Одновременно этих зятей и тестей было несколько — два или три как минимум, — и где-то в разгар веселья, подмигнув в уголок, Севка брал трубку и с кем-то, прикрыв рот ладонью, тихо журчал по телефону. Кроме фронтовиков с Третьего и Четвертого Украинского или друзей по варшавской комендатуре Севка опекал целое семейство каких-то цыган музыкантов, юного эфиопа (Али из Сомали), у которого не хватило денег для перепечатки своей юридической диссертации, какого-то прощелыгу-жука Жукова, которого приласкал, а тот его весьма бойко потом продал, брата знаменитого певца Паторжинского, державшего когда-то хор в Париже и приехавшего умирать в родной Киев, и бесконечное количество разных способностей художников, которым устраивал выставки в крохотном своем помещении. В кое-каких делах опекал он и меня. И моих друзей. И друзей моих друзей. Отказа не было. Никогда. Ни при каких обстоятельствах.
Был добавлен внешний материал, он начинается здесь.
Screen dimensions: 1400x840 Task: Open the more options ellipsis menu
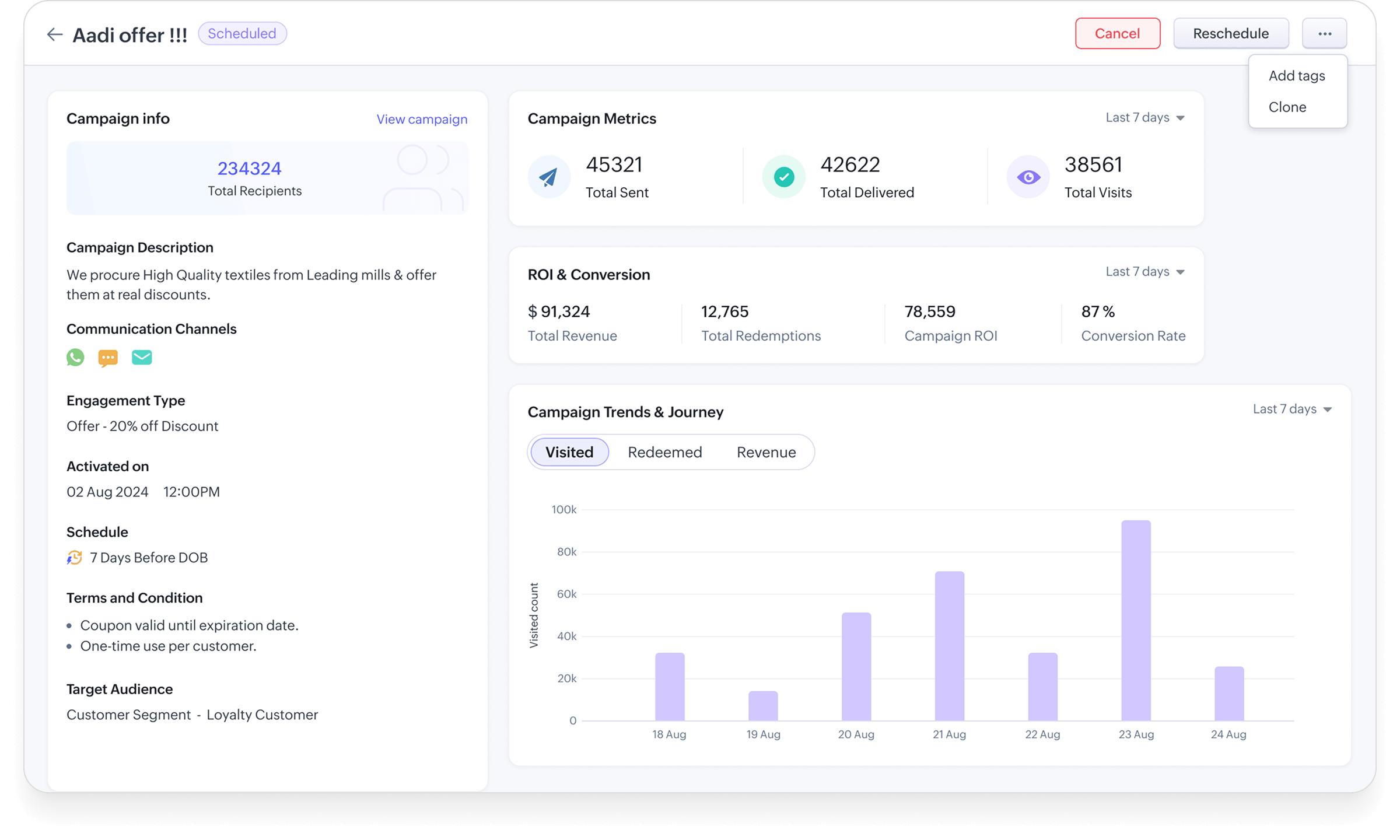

Сотрудников своих он тоже опекал. Было их немного — человек 6–8, но всех их без исключения он обеспечил квартирами. Только себя не обеспечил. Разойдясь с женой и сойдясь, на свое горе, с одной хамкой (при всей своей относительной доброте более мягкого определения найти ей не могу), жил с ней и ее довольно великовозрастным сыном в четырех метрах какой-то полуразвалюхи на Красноармейской улице.
Хозяин Крещатика… Да, хозяин. В солнечные весенние дни его всегда можно было обнаружить на отрезке Крещатика между бывшей Царской (потом III Интернационала, потом Сталина, потом Ленинского комсомола) площадью и площадью Калинина (ранее Думской), на правой его стороне, где знаменитые рыбный, винный и фруктовый магазины, два ресторана (один «Красный мак», другой, к стыду своему, забыл), газированные воды, есть автомат-пиво, комиссионный, булочная, писчебумажный магазин, а в самом начале еще и прокуратура. Вот здесь всегда он и прохаживался, держа кого-то под локоток или просто подпирая запрещающую что-то пешеходам перегородку и посасывая пивцо из уличного на этот раз автомата, в окружении полудюжины поклонников и поклонниц.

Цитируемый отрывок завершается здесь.